The bank cut the benchmark rate for four times between March and September this year as the economy plunged into recession due to the coronavirus pandemic. During the most recent rate cut it forecast a GDP decline of 6.2 percent.
Armenia’s economic outlook worsened further following the ensuing outbreak of the war in Nagorno-Karabakh stopped by a Russian-brokered ceasefire on November 10. The domestic economy is now projected to shrink by more than 7 percent in 2020.
The Armenian dram has weakened against the U.S. dollar by almost 6 percent over the past month. Its exchange rate had been largely stable since 2013.

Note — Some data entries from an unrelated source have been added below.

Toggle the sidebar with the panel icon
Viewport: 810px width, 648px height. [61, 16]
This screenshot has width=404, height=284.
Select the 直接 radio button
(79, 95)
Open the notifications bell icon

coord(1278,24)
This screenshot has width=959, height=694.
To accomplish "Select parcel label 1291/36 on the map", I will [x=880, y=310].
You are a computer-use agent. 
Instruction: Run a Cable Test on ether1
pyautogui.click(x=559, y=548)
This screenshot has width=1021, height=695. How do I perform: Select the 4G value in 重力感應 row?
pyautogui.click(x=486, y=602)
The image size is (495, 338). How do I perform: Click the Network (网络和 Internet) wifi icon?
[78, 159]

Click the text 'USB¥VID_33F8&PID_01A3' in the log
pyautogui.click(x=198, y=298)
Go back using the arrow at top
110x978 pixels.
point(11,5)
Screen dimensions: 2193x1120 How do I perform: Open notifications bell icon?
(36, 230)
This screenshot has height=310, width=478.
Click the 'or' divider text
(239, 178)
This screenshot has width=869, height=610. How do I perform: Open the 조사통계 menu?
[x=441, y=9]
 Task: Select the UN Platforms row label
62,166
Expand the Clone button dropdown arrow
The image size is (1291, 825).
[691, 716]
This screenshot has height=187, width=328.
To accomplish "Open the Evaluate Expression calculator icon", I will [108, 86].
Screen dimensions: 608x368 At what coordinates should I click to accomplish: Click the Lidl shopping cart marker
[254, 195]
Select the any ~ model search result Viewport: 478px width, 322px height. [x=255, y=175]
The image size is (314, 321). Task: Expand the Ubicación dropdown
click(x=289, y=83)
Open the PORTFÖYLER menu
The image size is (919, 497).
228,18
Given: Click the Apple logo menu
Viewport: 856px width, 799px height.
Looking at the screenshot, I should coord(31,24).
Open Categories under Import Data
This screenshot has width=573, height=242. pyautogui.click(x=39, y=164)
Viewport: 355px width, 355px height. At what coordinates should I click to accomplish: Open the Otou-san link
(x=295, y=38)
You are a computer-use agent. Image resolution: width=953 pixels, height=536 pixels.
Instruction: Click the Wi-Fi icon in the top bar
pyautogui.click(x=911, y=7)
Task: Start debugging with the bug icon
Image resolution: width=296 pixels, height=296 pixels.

The CBA board did not mention the dram’s depreciation in a statement explaining the interest rate rise. The statement cited instead what it described as increased inflationary pressures on the Armenian economy emanating from the outside world.
Senior Central Bank officials downplayed the exchange rate fluctuations earlier this month. They said the bank’s key concern is to continue to curb inflation.
The weaker dram has already pushed up the prices of some key imported foodstuffs such as flour, sugar and cooking oil.
The International Monetary Fund praised the CBA’s monetary policy when it approved a $37 million loan tranche to Armenia late last week. At the same time it urged the bank to be ready to “adjust” that policy while maintaining “exchange rate flexibility.”